Enunciado — Renombra "Sapari 2005" como "Sapari 2006" en el extracto y transcribe el tramo que va desde "No les aconsejo" hasta "Doce de Octubre.".

Extracto fuente —
No les aconsejo que acepten una discusión sobre
asuntos de Ciencias Naturales, clima o Ecología con las chicas y los
chicos que organizaron el “Sapari 2005”, dentro del Centro Cultural de
la Universidad Católica, cerca de la avenida Doce de Octubre.
Lo que pasa es que usted, audaz lector, si es que quiere de todas
maneras probar fortuna, tiene todas las de perder. Y hasta ser vencido
con una buena dosis de vergüenza.

Datos suministrados —
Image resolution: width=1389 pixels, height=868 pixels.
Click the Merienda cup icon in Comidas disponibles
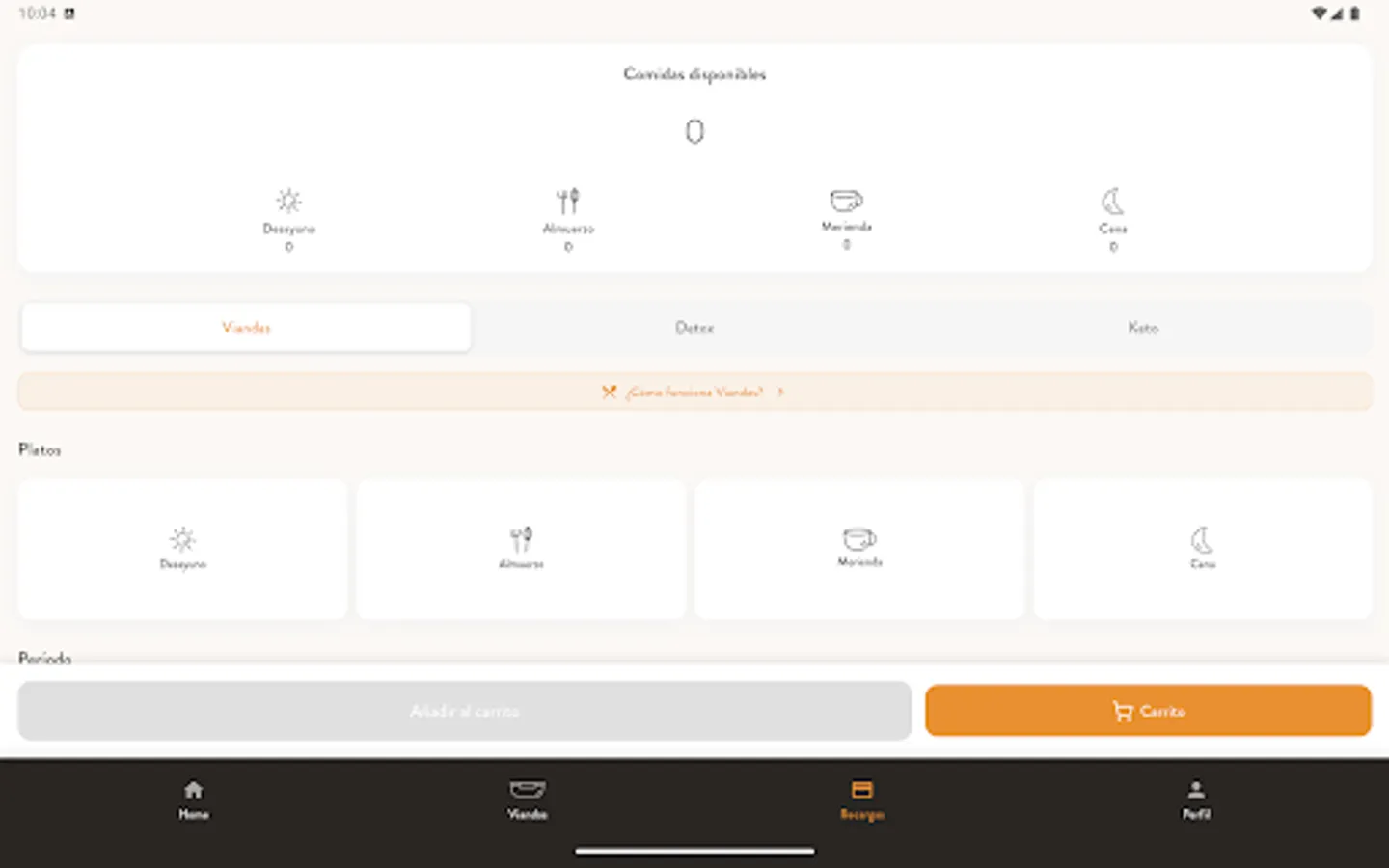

Respuesta completa —
No les aconsejo que acepten una discusión sobre
asuntos de Ciencias Naturales, clima o Ecología con las chicas y los
chicos que organizaron el “Sapari 2006”, dentro del Centro Cultural de
la Universidad Católica, cerca de la avenida Doce de Octubre.